Supplied data

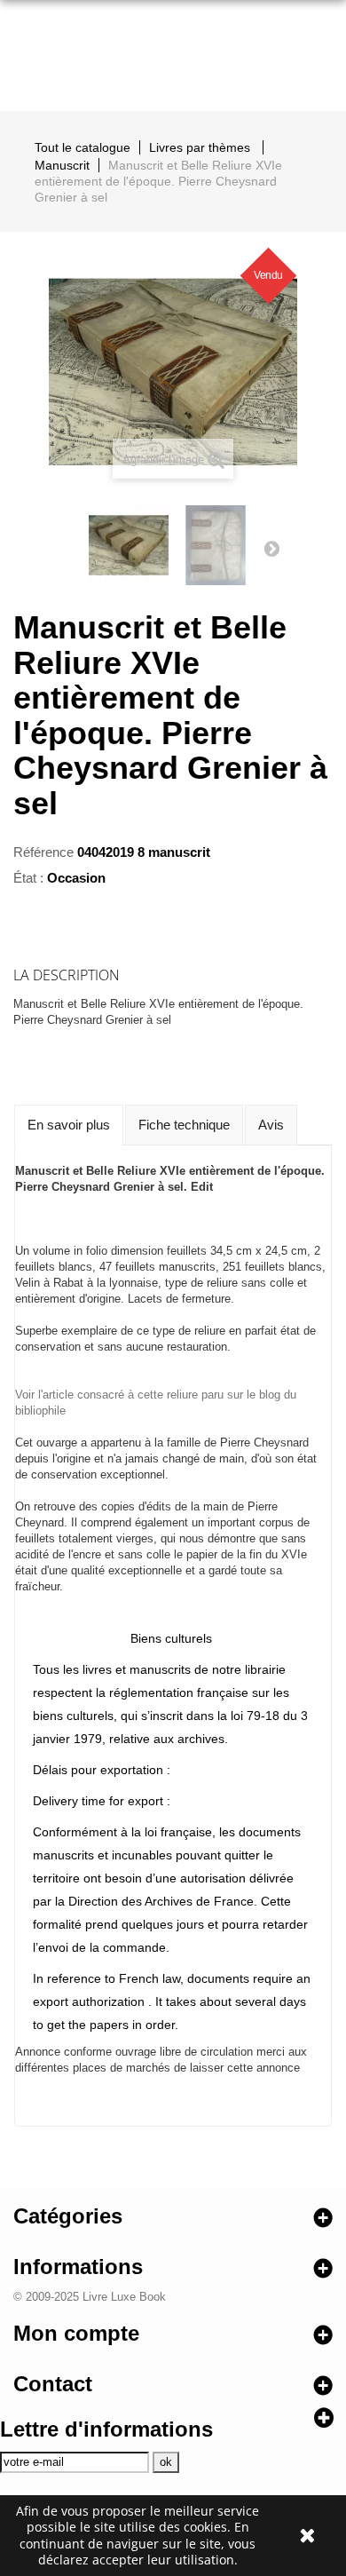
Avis (271, 1124)
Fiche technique (184, 1124)
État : (28, 877)
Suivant (271, 548)
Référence (43, 852)
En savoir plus (69, 1124)
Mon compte (76, 2333)
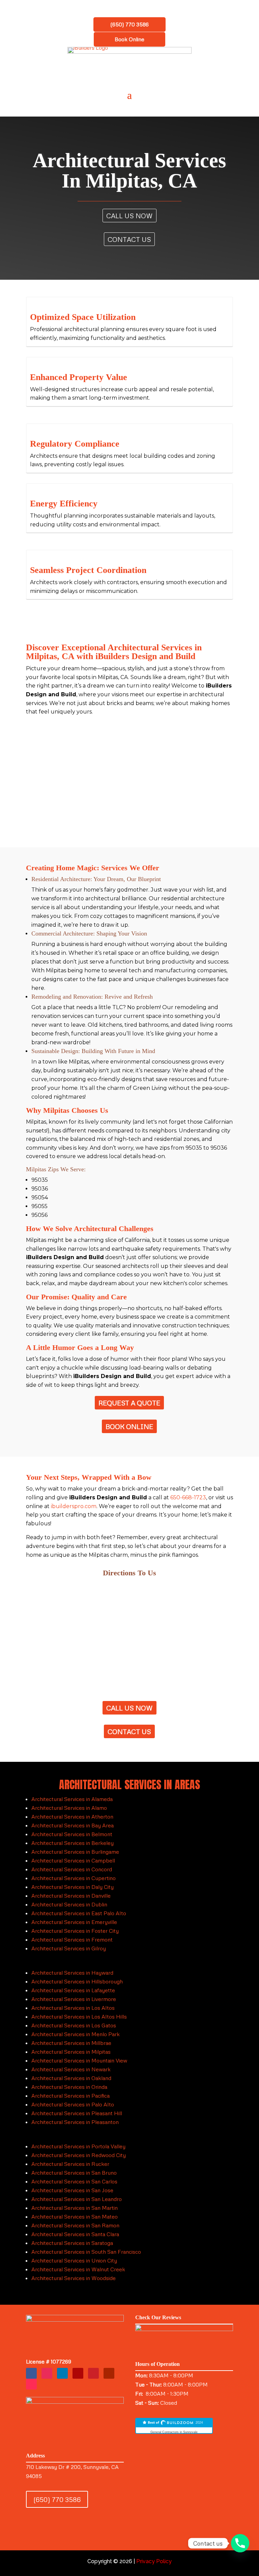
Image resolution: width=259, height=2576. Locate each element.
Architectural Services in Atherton (72, 1816)
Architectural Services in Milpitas (71, 2051)
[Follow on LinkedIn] (62, 2373)
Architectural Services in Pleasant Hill (76, 2113)
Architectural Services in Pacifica (70, 2095)
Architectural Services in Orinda (69, 2086)
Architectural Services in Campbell (73, 1860)
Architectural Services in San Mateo (74, 2216)
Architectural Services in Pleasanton (75, 2122)
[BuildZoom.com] (174, 2426)
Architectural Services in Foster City (75, 1930)
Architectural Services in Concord (71, 1869)
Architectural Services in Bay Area (72, 1825)
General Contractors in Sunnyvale (174, 2432)
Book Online (129, 39)
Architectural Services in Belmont (71, 1834)
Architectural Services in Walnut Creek (78, 2269)
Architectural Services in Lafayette (73, 1990)
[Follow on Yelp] (78, 2373)
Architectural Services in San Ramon (75, 2225)
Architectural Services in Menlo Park (75, 2034)
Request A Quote (129, 1403)
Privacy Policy (154, 2561)
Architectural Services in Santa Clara (75, 2234)
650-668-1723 (188, 1497)
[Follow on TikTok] (31, 2384)
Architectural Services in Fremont (72, 1939)
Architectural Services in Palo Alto (72, 2104)
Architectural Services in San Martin (74, 2207)
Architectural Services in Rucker (70, 2163)
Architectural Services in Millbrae (71, 2043)
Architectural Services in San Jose (72, 2190)
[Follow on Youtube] (109, 2373)
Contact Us (129, 239)
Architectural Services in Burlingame (75, 1851)
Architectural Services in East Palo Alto (78, 1913)
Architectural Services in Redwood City (78, 2155)
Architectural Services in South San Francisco (86, 2251)
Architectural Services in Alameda (72, 1799)
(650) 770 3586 (129, 24)
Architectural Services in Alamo (69, 1807)
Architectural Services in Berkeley (72, 1843)
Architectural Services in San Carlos (74, 2181)
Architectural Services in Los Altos (73, 2007)
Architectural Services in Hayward (72, 1972)
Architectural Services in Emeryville (74, 1922)
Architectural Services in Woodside (73, 2278)
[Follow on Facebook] (31, 2373)
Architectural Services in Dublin (69, 1904)
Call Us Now (129, 215)
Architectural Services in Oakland (71, 2078)
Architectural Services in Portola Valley (78, 2146)
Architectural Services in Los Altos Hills (79, 2016)
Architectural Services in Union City (74, 2260)
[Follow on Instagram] (46, 2373)
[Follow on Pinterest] (93, 2373)
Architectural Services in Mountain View (79, 2060)
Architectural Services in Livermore (73, 1999)
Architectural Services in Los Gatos (73, 2025)
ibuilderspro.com (73, 1506)
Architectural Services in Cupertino (73, 1878)
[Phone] (240, 2543)
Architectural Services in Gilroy (68, 1948)
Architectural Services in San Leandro (76, 2199)
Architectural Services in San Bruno (74, 2172)
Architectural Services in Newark (71, 2069)
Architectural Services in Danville (71, 1895)
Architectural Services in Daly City (72, 1886)
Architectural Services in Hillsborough (77, 1981)
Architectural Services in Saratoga (72, 2243)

Exercise prompt
Your answer should consist only of the lines above between the line holding "Architectural Services in Alamo (69, 1807)" and the line holding "Architectural Services in Danville (71, 1895)", inclusive, each transcribed exactly.

Answer below
Architectural Services in Alamo (69, 1807)
Architectural Services in Berkeley (72, 1843)
Architectural Services in San Carlos (74, 2181)
Architectural Services in Los Altos (73, 2007)
Architectural Services in Hayward (72, 1972)
Architectural Services in Emeryville (74, 1922)
Architectural Services in Woodside (73, 2278)
[Follow on Facebook] (31, 2373)
Architectural Services in Dublin (69, 1904)
Call Us Now (129, 215)
Architectural Services in Oakland (71, 2078)
Architectural Services in Portola Valley (78, 2146)
Architectural Services in Los Altos Hills (79, 2016)
Architectural Services in Union City (74, 2260)
[Follow on Instagram] (46, 2373)
[Follow on Pinterest] (93, 2373)
Architectural Services in Mountain View (79, 2060)
Architectural Services in Livermore (73, 1999)
Architectural Services in Los Gatos (73, 2025)
ibuilderspro.com (73, 1506)
Architectural Services in Cupertino (73, 1878)
[Phone] (240, 2543)
Architectural Services in Gilroy (68, 1948)
Architectural Services in San Leandro (76, 2199)
Architectural Services in San Bruno (74, 2172)
Architectural Services in Newark (71, 2069)
Architectural Services in Danville (71, 1895)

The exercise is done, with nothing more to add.